Käte Hamburger International Centres

Global historical upheavals, transformations of cultural heritage and cultures of remembrance, changing research cultures and historical perspectives on legal diversity - these topics need international research perspectives. With the Käte Hamburger Centres, the BMBF has been providing outstanding researchers with scope for world-class research in the humanities since 2008.

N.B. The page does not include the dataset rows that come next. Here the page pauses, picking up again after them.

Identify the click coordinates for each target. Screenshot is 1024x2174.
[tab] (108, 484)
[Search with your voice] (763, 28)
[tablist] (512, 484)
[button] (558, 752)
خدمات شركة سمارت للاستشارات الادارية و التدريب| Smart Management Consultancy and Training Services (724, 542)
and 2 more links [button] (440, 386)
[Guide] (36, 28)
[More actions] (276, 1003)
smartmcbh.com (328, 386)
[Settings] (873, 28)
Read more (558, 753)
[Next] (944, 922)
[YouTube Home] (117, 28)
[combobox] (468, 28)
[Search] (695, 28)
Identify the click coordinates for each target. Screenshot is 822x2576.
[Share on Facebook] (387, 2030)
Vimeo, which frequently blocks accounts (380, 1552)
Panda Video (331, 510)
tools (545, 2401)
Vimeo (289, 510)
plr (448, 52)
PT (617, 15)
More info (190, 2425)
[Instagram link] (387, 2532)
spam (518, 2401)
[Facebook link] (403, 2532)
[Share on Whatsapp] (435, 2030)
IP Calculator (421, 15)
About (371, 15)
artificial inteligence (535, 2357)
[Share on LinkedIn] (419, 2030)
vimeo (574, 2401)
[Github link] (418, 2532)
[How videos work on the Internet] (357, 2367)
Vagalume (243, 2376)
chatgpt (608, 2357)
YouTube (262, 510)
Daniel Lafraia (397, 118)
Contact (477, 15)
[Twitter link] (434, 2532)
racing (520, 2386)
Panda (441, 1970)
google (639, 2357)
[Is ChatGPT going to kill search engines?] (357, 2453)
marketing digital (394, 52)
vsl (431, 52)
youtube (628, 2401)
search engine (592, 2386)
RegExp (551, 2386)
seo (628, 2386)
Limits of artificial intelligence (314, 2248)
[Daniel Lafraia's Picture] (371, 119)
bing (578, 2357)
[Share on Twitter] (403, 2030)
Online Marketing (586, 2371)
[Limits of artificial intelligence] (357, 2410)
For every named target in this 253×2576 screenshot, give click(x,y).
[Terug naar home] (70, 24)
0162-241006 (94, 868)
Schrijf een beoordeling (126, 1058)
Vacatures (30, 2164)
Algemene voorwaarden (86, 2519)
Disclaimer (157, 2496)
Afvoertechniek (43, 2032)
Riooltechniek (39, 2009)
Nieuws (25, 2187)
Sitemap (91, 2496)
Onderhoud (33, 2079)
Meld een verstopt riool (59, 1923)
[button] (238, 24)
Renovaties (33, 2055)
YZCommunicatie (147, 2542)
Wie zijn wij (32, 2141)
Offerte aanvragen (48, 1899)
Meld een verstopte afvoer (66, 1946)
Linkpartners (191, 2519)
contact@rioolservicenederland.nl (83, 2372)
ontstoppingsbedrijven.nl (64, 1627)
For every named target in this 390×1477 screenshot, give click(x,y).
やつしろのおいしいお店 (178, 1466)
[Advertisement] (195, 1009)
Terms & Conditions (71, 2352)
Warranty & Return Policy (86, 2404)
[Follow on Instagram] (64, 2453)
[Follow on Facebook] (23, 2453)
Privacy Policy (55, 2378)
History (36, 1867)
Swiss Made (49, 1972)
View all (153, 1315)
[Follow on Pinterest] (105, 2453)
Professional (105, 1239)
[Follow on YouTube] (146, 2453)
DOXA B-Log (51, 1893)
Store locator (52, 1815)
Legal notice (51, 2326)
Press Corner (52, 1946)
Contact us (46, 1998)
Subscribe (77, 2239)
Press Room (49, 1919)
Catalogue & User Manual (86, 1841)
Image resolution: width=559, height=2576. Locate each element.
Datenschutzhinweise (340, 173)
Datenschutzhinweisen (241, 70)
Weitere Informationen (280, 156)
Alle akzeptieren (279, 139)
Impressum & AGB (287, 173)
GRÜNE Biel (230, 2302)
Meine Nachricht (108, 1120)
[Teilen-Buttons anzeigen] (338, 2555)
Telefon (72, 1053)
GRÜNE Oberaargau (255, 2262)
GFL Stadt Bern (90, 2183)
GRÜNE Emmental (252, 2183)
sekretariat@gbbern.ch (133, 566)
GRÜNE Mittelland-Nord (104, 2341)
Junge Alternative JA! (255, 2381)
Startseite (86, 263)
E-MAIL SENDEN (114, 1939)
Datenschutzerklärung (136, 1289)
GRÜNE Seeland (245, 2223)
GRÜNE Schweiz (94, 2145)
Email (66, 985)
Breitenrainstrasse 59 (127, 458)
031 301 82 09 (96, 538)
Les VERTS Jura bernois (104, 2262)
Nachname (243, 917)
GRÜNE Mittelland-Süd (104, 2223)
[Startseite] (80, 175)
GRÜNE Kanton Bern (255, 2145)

Studierende im Hörsaal; © Adobe Stock/kasto

Adobe Stock/kasto

Käte Hamburger Centres offer humanities scholars and social scientists the opportunity to conduct research on topics of their choice together with outstanding national and international academics, free from the many obligations of everyday academic life. The centres invite researchers from all over the world, known as fellows, to spend up to twelve months in Germany.

By exchanging ideas with other cultures of knowledge, it is possible to scrutinise one's own assumptions and gain new perspectives. Innovative approaches are used to further develop comparative cultural research and methods in the humanities. The Centres open up a space for interdisciplinary research, often also with small subjects, on new, innovative issues. In this way, the research groups not only achieve excellent research results, but also contribute to the internationalisation of the humanities at universities in Germany and strengthen links with foreign institutions and academic cultures. The Käte Hamburger Centres funding line was evaluated as excellent in 2017.

The Federal Ministry of Education and Research (BMBF) is therefore continuing this successful model with the announcement on the funding of the Käte Hamburger International Centres (Federal Gazette of April 1, 2019). The BMBF is reacting to current developments: In addition to "classical International Centres", funding under funding line II can now also be provided for those who are pursuing a transdisciplinary study in the area of cooperation between the humanities and the life sciences, the natural sciences, technology and engineering, for example, on cultures of research or on global challenges such as climate change.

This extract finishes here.